During the financial year ended March 31, 2007, four Audit Committee meetings were held respectively on May 22, 2006, July 26, 2006, October 19, 2006 and January 31, 2007. The number of meetings attended by each member are as follows:

Committee Members Designation
No. of Meetings attended
Mr. R. K. Saraswat
Chairman
4
Mr. Shahzaad Dalal
Member
2
Mr. Sudhir Deshpande
Member
4

The role of the Audit Committee is to monitor and provide effective supervision of the Company’s financial reporting process with a view to ensure that the financial statements are accurate, sufficient and credible.

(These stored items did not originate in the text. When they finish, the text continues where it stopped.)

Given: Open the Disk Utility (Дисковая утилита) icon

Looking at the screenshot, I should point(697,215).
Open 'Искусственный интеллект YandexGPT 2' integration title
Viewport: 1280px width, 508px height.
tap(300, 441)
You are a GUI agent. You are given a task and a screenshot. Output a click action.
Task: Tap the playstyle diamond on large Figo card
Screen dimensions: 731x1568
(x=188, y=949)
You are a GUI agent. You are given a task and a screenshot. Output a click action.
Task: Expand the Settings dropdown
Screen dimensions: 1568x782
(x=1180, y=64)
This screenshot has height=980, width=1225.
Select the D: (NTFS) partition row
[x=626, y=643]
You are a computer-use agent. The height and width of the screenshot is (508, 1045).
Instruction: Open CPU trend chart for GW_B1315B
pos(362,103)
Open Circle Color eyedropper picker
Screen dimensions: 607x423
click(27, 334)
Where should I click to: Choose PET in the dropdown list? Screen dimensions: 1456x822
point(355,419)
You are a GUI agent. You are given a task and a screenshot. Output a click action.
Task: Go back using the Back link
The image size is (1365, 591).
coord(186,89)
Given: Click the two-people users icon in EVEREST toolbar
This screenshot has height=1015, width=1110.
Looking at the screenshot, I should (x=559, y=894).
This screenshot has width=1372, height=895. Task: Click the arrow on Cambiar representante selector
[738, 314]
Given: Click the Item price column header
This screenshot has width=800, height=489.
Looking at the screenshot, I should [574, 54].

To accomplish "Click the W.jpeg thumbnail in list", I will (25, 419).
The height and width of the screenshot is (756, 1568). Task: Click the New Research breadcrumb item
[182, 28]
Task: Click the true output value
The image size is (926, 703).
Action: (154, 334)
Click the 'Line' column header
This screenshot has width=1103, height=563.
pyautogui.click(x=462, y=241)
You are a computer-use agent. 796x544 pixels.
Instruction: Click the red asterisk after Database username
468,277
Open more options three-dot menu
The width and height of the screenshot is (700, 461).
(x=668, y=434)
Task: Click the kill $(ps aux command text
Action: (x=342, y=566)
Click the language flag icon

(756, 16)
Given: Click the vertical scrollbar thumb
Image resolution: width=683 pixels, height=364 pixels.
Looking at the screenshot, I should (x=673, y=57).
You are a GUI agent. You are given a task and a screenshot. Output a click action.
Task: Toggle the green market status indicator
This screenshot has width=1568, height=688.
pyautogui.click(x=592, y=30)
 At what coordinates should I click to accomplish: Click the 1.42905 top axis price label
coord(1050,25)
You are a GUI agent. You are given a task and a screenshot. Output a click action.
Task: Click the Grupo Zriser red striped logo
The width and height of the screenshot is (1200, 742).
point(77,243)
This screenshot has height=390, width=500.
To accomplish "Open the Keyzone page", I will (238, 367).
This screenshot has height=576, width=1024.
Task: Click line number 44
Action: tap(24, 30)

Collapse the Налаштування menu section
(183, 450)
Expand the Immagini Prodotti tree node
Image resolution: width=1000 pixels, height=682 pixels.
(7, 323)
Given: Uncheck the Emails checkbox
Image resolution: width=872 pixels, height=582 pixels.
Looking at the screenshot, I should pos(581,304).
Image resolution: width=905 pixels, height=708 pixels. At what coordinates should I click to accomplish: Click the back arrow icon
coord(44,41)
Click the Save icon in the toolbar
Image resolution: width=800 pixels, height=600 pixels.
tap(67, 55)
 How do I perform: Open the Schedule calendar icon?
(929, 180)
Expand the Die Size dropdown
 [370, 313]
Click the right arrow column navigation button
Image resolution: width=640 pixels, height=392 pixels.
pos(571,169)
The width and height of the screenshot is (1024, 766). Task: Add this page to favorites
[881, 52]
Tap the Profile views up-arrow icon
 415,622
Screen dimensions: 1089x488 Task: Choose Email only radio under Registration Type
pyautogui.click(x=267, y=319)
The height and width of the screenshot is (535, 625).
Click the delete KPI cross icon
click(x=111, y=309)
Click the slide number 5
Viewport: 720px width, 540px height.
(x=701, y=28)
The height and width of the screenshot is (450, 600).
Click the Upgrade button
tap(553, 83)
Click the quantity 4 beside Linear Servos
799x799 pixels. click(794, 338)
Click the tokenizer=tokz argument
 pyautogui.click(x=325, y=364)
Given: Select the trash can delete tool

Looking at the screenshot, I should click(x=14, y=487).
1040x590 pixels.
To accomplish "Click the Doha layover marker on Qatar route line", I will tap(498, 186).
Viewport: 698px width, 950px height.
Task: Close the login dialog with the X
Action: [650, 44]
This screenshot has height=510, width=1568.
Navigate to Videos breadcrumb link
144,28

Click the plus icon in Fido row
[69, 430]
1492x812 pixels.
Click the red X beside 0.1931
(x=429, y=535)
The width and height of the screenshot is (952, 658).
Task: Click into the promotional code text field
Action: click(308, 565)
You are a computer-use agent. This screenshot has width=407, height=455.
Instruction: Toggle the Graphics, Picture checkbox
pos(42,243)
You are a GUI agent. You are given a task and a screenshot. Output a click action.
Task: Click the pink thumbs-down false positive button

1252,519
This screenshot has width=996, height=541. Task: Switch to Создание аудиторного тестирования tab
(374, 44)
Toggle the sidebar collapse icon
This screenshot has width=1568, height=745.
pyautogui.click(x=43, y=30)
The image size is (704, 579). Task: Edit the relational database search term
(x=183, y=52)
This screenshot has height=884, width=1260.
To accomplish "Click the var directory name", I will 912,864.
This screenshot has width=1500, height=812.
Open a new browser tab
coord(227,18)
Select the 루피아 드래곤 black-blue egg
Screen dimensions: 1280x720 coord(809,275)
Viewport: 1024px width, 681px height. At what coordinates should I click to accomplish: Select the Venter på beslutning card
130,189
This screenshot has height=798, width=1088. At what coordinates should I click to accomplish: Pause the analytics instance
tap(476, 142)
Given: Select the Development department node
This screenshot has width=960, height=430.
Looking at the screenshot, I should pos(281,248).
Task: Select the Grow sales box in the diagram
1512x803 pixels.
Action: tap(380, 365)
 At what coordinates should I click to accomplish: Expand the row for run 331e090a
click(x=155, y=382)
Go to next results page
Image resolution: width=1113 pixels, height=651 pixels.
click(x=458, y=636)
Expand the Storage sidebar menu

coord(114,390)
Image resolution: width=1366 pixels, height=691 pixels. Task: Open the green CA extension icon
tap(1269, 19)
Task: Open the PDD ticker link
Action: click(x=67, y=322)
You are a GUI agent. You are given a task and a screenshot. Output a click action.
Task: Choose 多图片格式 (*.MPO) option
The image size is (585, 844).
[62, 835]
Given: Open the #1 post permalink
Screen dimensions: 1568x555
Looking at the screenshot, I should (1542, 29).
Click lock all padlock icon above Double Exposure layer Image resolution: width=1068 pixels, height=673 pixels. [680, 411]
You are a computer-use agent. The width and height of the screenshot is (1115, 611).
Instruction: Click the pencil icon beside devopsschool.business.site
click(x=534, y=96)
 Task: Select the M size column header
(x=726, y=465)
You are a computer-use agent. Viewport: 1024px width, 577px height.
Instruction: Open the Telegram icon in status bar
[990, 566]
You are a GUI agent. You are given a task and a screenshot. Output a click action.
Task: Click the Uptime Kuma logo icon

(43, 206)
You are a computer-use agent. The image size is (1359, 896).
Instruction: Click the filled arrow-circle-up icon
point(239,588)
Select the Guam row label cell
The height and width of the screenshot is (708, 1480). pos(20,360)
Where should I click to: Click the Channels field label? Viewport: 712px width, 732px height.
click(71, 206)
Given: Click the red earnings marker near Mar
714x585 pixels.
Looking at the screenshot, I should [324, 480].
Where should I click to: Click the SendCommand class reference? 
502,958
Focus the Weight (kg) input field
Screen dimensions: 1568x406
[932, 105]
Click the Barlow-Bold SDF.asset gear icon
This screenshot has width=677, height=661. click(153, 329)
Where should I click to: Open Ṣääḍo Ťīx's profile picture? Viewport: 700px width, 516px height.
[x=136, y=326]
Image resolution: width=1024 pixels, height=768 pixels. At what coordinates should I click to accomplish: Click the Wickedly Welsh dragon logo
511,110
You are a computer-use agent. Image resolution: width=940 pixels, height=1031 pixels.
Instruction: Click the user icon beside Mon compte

The terms of reference of the audit committee as defined by the Board are:

a.
The scope of the Audit Committee includes:
i.
Review of financial statements before they are submitted to the Board for adoption.
ii.
Recommending the appointment or removal of statutory auditors, fixation of audit fees and approval for payment for other services provided by the auditors.
iii.
iii. Review of quarterly, half yearly and yearly financial statements before they are presented to the Board, focusing inter alia upon –
Accounting Policies and any changes thereto.
Ensuring compliance with the Accounting Standards.
Compliance with the laws, rules, regulations and notification issued by the Stock Exchange and other regulatory authorities relating to the preparation and disclosure of financial statements.
Qualifications in draft audit report.
Significant issues arising out of audit.
The going concern assumption.
Major accounting entries based upon exercise of judgment by the management.
Any related party transactions i.e. transactions of the Company of material nature, with promoters or the management, their subsidiaries or relatives, etc. that may have potential conflict with the interest of the Company at large.
b.
Review with the management, auditors the adequacy of internal control systems.
c.
Discussions with the Statutory Auditors on matters relating to internal controls, periodic financial statements and any significant findings and follow up thereon.
d.
Discussion with the Statutory Auditors before commencement of the audit, nature and scope of audit, as well as post audit discussion to ascertain any area of concern.
e. Review of the Company's financial and risk management policies.
f. Examine reasons for default in payment of interest and repayment of principal amounts to depositors and debenture holders, payment of dividend, payments to creditors and payment of all statutory dues in the prescribed time period.
g. Investigating the reasons for substantial defaults, if any, in the payment to the depositors, shareholders (in case of non-payment of declared dividends), and creditors.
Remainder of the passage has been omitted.